SHORT EXERCISE => Copy each of the items below word for word, without changing anything.

EXERCISE DATA =>

<<<<

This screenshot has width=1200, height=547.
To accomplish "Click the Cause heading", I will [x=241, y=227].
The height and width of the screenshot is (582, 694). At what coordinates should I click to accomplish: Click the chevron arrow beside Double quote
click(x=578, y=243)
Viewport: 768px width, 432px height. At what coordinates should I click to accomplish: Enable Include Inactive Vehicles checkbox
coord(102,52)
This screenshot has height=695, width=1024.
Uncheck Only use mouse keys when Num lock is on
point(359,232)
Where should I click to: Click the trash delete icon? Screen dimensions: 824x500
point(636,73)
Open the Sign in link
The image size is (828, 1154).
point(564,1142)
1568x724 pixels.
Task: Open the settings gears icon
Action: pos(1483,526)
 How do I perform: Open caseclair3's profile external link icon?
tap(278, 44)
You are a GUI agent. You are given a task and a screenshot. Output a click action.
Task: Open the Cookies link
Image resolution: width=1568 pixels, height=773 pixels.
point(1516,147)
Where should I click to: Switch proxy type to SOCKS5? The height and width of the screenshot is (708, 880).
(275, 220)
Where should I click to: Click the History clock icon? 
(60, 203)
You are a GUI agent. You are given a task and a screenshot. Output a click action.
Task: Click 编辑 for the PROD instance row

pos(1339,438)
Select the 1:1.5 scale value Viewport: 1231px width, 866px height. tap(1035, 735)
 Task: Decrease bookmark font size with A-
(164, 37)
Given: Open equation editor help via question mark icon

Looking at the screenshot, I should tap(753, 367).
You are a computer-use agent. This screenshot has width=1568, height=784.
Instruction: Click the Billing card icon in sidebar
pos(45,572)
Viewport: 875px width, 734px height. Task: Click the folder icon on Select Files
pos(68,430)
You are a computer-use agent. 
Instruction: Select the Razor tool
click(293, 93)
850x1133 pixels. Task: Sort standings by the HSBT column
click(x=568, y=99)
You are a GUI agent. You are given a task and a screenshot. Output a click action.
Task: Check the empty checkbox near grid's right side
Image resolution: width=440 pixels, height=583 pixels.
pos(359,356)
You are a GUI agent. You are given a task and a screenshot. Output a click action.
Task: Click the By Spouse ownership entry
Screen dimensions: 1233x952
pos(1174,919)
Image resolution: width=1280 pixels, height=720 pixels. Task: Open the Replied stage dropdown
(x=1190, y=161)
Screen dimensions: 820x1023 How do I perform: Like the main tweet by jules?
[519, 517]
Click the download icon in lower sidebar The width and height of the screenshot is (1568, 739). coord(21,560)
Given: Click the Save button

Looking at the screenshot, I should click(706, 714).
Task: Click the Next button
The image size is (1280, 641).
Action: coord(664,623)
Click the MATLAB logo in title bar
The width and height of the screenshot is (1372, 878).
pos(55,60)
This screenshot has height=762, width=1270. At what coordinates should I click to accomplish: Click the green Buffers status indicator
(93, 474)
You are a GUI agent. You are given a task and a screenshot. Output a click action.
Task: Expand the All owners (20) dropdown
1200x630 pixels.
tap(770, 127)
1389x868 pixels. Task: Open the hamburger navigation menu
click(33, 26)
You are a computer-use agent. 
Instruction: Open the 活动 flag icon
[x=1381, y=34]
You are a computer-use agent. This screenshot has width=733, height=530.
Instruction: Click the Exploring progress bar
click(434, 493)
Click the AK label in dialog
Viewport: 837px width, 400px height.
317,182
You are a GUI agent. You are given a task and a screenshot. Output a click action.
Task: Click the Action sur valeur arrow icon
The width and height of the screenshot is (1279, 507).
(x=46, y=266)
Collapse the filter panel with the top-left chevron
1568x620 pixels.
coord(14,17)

>>>>

RESPONSE TO THIS TASK =>
This screenshot has width=1200, height=547.
To accomplish "Click the Cause heading", I will [x=241, y=227].
The height and width of the screenshot is (582, 694). At what coordinates should I click to accomplish: Click the chevron arrow beside Double quote
click(x=578, y=243)
Viewport: 768px width, 432px height. At what coordinates should I click to accomplish: Enable Include Inactive Vehicles checkbox
coord(102,52)
This screenshot has height=695, width=1024.
Uncheck Only use mouse keys when Num lock is on
point(359,232)
Where should I click to: Click the trash delete icon? Screen dimensions: 824x500
point(636,73)
Open the Sign in link
The image size is (828, 1154).
point(564,1142)
1568x724 pixels.
Task: Open the settings gears icon
Action: pos(1483,526)
 How do I perform: Open caseclair3's profile external link icon?
tap(278, 44)
You are a GUI agent. You are given a task and a screenshot. Output a click action.
Task: Open the Cookies link
Image resolution: width=1568 pixels, height=773 pixels.
point(1516,147)
Where should I click to: Switch proxy type to SOCKS5? The height and width of the screenshot is (708, 880).
(275, 220)
Where should I click to: Click the History clock icon? 
(60, 203)
You are a GUI agent. You are given a task and a screenshot. Output a click action.
Task: Click 编辑 for the PROD instance row

pos(1339,438)
Select the 1:1.5 scale value Viewport: 1231px width, 866px height. tap(1035, 735)
 Task: Decrease bookmark font size with A-
(164, 37)
Given: Open equation editor help via question mark icon

Looking at the screenshot, I should tap(753, 367).
You are a computer-use agent. This screenshot has width=1568, height=784.
Instruction: Click the Billing card icon in sidebar
pos(45,572)
Viewport: 875px width, 734px height. Task: Click the folder icon on Select Files
pos(68,430)
You are a computer-use agent. 
Instruction: Select the Razor tool
click(293, 93)
850x1133 pixels. Task: Sort standings by the HSBT column
click(x=568, y=99)
You are a GUI agent. You are given a task and a screenshot. Output a click action.
Task: Check the empty checkbox near grid's right side
Image resolution: width=440 pixels, height=583 pixels.
pos(359,356)
You are a GUI agent. You are given a task and a screenshot. Output a click action.
Task: Click the By Spouse ownership entry
Screen dimensions: 1233x952
pos(1174,919)
Image resolution: width=1280 pixels, height=720 pixels. Task: Open the Replied stage dropdown
(x=1190, y=161)
Screen dimensions: 820x1023 How do I perform: Like the main tweet by jules?
[519, 517]
Click the download icon in lower sidebar The width and height of the screenshot is (1568, 739). coord(21,560)
Given: Click the Save button

Looking at the screenshot, I should click(706, 714).
Task: Click the Next button
The image size is (1280, 641).
Action: coord(664,623)
Click the MATLAB logo in title bar
The width and height of the screenshot is (1372, 878).
pos(55,60)
This screenshot has height=762, width=1270. At what coordinates should I click to accomplish: Click the green Buffers status indicator
(93, 474)
You are a GUI agent. You are given a task and a screenshot. Output a click action.
Task: Expand the All owners (20) dropdown
1200x630 pixels.
tap(770, 127)
1389x868 pixels. Task: Open the hamburger navigation menu
click(33, 26)
You are a computer-use agent. 
Instruction: Open the 活动 flag icon
[x=1381, y=34]
You are a computer-use agent. This screenshot has width=733, height=530.
Instruction: Click the Exploring progress bar
click(434, 493)
Click the AK label in dialog
Viewport: 837px width, 400px height.
317,182
You are a GUI agent. You are given a task and a screenshot. Output a click action.
Task: Click the Action sur valeur arrow icon
The width and height of the screenshot is (1279, 507).
(x=46, y=266)
Collapse the filter panel with the top-left chevron
1568x620 pixels.
coord(14,17)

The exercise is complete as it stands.